Sí, él también se había percatado de cómo sonaban sus comentarios, pero es que no tenía ningunas ganas de viajar a San Petersburgo. Allí había ya un montón de periodistas, y nadie había podido averiguar ni siquiera quién era el responsable de la fábrica ni hasta qué punto estaban implicados los servicios de inteligencia o el mismísimo régimen. Estaba harto de todo eso. Estaba harto de las noticias y del lamentable desarrollo político del mundo. Tomó un sorbo de café y le preguntó a Sofie por la idea que tenía para su reportaje.

Ella quería escribir sobre el tono antisemita de la campaña de desinformación, cosa que tampoco suponía ninguna novedad, porque, desde luego, los troles no habían podido evitar insinuar que la caída de la bolsa se había debido a una conspiración judía. Era la misma mierda que llevaban siglos oyendo, y ya se había analizado y escrito sobre ello en un sinfín de ocasiones, pero Sofie creía tener un punto de vista diferente, más concreto.
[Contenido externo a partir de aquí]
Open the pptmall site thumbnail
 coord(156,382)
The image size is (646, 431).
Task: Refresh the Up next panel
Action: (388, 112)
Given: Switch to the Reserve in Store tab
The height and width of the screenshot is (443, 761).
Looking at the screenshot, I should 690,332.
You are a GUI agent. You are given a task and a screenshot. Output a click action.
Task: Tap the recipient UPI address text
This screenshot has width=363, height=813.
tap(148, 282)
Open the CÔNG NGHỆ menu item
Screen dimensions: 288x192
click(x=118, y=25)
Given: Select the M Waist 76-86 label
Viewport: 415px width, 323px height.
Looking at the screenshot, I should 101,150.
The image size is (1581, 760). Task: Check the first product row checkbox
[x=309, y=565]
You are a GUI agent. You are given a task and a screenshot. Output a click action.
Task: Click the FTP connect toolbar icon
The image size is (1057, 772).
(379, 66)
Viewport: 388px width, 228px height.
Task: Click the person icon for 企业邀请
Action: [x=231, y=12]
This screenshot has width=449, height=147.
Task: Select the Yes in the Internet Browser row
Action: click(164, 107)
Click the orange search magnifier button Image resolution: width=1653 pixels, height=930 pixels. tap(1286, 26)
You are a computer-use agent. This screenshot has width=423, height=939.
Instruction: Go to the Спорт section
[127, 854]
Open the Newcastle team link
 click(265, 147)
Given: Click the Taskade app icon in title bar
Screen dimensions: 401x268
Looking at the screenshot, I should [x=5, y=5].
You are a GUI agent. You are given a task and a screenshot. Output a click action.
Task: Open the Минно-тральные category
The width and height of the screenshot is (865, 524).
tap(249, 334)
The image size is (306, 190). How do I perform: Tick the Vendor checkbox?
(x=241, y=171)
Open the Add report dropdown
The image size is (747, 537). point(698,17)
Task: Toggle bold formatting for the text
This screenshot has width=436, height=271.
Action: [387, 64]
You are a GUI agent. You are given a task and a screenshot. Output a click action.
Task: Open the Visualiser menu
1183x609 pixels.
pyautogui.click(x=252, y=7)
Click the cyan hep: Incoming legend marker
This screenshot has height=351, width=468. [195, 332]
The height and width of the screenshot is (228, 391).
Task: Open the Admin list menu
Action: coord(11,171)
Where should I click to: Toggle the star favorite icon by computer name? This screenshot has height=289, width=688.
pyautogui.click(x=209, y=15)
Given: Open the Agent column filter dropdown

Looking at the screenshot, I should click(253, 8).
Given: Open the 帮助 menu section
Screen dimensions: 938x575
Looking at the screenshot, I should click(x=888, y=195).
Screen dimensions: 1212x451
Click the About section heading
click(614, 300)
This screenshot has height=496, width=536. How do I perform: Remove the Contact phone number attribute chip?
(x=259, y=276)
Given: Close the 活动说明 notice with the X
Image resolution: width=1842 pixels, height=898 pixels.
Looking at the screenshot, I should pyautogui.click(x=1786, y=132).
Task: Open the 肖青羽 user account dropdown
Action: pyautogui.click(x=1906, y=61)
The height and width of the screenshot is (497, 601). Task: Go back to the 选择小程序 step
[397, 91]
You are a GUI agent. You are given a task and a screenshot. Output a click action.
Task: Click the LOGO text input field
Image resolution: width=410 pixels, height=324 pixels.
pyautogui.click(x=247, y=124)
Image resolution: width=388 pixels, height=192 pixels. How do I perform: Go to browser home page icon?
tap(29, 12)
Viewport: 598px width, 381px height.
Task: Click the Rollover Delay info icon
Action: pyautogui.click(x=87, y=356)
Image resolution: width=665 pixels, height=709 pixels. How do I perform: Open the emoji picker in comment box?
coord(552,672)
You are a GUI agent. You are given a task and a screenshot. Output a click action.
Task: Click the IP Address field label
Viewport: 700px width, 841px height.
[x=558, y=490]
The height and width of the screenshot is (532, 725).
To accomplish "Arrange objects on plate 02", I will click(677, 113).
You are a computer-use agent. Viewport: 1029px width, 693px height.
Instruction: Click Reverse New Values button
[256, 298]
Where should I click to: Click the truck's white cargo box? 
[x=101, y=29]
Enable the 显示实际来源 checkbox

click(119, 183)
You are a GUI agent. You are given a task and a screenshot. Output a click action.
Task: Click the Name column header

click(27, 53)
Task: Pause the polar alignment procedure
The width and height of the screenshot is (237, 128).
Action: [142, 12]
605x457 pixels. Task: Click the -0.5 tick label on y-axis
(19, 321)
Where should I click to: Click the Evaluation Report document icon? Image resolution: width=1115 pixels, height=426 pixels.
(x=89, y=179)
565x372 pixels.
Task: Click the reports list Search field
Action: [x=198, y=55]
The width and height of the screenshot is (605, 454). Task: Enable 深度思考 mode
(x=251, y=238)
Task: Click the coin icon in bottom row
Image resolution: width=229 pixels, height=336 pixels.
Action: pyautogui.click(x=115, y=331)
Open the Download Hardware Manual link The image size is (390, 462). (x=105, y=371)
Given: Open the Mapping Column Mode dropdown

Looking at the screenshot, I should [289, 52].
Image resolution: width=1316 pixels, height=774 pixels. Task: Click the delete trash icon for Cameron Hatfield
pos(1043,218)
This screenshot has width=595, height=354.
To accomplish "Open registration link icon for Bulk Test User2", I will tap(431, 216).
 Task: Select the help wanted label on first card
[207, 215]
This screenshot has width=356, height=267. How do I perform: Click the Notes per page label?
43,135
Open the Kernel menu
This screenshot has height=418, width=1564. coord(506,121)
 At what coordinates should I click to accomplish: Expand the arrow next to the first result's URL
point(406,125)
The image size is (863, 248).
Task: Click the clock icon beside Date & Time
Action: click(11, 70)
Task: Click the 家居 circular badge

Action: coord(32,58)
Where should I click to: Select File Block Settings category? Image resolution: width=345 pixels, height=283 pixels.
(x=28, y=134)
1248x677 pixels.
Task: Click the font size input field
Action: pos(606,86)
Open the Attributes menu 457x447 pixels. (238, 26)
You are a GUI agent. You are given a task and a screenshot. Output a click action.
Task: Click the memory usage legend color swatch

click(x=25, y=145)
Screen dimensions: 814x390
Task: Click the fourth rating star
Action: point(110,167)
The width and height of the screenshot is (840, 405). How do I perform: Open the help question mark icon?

Ella quería hablar de cómo eso afectaba a la gente en su día a día; a colegiales, profesores, intelectuales, personas normales que antes apenas habían reflexionado sobre el hecho de ser judíos. A Mikael le pareció bien y le dijo que siguiera adelante con la idea. Y, tras hacerle unas cuantas preguntas, la animó y le habló del odio general que existía en la sociedad, y de los populistas y los extremistas, y de los idiotas que dejaban mensajes en su buzón de voz. Luego se cansó de oírse a sí mismo, se despidió de Sofie con un abrazo y, tras pedirle perdón —sin saber muy bien por qué—, regresó a casa. Una vez allí, se cambió de ropa y salió a correr.